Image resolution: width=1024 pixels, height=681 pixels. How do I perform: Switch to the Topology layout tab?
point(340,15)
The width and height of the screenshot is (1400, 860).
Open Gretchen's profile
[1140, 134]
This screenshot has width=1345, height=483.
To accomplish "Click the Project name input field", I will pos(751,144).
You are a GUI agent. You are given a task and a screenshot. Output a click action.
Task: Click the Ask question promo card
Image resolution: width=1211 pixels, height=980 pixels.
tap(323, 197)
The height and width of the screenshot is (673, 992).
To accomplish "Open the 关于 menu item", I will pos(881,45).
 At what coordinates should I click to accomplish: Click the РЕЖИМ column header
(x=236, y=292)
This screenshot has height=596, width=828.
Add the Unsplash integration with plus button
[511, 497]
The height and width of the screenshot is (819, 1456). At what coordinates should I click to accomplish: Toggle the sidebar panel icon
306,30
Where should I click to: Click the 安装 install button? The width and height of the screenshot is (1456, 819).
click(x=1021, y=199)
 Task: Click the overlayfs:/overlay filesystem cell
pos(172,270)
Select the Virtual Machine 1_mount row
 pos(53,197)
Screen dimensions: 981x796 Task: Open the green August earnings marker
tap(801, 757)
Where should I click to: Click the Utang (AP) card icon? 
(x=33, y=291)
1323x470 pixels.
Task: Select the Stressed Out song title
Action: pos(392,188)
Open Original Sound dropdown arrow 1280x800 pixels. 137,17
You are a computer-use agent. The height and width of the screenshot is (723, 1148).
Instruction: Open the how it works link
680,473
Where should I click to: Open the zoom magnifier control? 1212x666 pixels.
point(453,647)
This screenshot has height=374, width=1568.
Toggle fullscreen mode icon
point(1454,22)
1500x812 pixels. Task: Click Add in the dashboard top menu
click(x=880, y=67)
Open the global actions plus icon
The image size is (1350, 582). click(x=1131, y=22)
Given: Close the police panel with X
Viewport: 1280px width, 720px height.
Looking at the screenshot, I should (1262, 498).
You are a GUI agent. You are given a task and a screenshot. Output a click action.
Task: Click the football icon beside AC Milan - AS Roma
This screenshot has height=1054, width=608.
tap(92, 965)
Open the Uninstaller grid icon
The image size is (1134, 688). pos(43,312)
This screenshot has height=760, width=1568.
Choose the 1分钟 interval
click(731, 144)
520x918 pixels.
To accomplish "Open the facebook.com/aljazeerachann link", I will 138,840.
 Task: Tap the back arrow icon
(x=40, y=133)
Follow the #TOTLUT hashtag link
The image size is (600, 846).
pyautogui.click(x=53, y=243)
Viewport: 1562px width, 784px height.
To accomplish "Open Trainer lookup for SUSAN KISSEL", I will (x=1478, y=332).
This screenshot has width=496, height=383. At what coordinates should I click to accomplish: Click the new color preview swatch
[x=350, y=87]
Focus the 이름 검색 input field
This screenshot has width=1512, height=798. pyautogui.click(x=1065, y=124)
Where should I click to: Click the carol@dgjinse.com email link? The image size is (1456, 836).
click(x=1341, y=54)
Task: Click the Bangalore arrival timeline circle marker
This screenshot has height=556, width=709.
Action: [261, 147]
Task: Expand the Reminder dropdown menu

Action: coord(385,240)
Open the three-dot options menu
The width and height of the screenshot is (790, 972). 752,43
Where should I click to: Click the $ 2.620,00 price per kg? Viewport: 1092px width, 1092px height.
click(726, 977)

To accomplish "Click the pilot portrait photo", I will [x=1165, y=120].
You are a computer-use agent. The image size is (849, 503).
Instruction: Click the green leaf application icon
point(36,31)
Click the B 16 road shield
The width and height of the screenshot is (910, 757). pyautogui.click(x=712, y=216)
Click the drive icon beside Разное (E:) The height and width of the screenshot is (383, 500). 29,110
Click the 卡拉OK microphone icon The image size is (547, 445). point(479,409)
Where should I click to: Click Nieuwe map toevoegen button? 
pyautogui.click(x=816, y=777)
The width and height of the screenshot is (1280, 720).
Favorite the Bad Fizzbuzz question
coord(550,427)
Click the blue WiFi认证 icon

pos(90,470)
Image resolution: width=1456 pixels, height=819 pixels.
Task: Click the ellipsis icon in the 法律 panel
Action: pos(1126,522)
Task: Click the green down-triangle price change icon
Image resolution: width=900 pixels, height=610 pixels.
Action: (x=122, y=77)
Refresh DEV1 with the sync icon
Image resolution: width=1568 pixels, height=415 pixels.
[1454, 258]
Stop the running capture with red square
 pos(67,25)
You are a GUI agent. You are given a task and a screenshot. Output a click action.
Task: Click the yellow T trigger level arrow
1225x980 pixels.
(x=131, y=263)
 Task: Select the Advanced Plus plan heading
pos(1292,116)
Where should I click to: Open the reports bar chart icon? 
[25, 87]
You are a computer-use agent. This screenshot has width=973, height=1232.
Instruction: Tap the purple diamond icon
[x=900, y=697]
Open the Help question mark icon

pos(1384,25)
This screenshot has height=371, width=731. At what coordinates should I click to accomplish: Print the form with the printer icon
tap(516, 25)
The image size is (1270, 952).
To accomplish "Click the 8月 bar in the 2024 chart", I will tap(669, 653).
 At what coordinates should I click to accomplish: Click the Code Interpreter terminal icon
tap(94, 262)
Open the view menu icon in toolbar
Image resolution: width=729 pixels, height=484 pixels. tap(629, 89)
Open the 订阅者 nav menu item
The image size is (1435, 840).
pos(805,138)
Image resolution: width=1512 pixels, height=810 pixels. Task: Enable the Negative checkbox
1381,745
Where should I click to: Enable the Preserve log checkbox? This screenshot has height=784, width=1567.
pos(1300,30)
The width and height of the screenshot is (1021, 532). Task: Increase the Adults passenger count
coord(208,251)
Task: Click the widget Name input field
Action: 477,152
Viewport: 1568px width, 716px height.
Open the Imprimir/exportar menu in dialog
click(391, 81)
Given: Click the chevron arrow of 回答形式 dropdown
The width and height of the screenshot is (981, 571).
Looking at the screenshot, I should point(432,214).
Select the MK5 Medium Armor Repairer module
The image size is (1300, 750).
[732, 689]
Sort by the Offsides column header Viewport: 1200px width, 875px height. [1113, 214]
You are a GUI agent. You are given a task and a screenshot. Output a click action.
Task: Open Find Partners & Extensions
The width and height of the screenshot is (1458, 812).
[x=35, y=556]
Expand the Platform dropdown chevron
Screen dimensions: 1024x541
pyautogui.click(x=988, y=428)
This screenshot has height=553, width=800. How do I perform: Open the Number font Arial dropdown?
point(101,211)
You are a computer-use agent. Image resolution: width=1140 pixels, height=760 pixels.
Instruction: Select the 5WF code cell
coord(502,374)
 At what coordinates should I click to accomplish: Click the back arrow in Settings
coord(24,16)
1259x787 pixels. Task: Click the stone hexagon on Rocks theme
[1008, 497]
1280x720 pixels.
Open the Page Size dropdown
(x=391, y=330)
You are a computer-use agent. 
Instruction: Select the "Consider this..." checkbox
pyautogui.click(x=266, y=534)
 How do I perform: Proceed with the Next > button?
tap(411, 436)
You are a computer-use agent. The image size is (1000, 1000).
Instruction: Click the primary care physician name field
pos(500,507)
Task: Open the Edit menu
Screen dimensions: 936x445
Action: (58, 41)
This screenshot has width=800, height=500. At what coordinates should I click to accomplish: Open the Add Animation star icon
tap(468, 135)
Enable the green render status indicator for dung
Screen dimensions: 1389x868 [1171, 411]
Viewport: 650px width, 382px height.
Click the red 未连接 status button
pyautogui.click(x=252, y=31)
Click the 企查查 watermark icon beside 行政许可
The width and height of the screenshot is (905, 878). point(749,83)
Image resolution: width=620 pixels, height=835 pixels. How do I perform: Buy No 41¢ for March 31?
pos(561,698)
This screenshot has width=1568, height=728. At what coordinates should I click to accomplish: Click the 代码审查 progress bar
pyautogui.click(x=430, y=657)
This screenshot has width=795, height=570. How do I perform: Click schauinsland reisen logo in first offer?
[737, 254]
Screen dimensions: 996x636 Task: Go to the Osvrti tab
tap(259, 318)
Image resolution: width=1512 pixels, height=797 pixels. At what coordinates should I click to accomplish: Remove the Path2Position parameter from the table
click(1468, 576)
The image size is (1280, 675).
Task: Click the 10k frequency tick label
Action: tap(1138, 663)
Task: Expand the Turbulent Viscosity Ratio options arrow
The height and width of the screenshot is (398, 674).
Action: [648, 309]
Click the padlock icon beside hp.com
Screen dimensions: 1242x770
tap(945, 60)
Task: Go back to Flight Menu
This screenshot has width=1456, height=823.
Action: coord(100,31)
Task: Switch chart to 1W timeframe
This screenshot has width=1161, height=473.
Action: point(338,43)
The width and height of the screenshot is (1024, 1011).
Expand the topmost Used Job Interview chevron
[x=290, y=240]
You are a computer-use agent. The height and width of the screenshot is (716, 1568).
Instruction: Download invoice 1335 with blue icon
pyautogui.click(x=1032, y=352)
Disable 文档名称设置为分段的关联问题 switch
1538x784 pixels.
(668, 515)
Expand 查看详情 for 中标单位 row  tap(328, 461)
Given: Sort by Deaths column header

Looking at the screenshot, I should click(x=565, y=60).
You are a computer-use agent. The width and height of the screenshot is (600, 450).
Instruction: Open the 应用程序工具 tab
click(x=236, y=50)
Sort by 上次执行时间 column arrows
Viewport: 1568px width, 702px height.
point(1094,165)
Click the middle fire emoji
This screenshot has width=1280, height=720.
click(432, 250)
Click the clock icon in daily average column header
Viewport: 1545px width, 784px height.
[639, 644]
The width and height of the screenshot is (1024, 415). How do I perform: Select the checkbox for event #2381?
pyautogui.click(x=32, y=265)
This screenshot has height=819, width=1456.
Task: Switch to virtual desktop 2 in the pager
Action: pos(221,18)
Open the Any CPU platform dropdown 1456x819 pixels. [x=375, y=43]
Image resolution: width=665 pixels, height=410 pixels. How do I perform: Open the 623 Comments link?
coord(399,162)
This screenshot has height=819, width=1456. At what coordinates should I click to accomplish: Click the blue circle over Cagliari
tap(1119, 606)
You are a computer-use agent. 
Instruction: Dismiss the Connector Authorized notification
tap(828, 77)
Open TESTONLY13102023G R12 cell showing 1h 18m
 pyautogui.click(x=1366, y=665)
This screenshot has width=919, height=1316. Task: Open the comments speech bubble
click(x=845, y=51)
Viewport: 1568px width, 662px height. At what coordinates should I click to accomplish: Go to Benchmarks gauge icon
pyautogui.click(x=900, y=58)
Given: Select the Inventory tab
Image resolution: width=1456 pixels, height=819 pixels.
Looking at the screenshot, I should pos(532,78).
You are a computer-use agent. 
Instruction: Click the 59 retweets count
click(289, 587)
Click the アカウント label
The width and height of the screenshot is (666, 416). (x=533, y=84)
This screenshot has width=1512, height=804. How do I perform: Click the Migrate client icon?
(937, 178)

====

What you should do
Retype the entries starting at the line that contains "Image resolution: width=665" and ending at the last line of the entries.

Response to this exercise
Image resolution: width=665 pixels, height=410 pixels. How do I perform: Open the 623 Comments link?
coord(399,162)
This screenshot has height=819, width=1456. At what coordinates should I click to accomplish: Click the blue circle over Cagliari
tap(1119, 606)
You are a computer-use agent. 
Instruction: Dismiss the Connector Authorized notification
tap(828, 77)
Open TESTONLY13102023G R12 cell showing 1h 18m
 pyautogui.click(x=1366, y=665)
This screenshot has width=919, height=1316. Task: Open the comments speech bubble
click(x=845, y=51)
Viewport: 1568px width, 662px height. At what coordinates should I click to accomplish: Go to Benchmarks gauge icon
pyautogui.click(x=900, y=58)
Given: Select the Inventory tab
Image resolution: width=1456 pixels, height=819 pixels.
Looking at the screenshot, I should pos(532,78).
You are a computer-use agent. 
Instruction: Click the 59 retweets count
click(289, 587)
Click the アカウント label
The width and height of the screenshot is (666, 416). (x=533, y=84)
This screenshot has width=1512, height=804. How do I perform: Click the Migrate client icon?
(937, 178)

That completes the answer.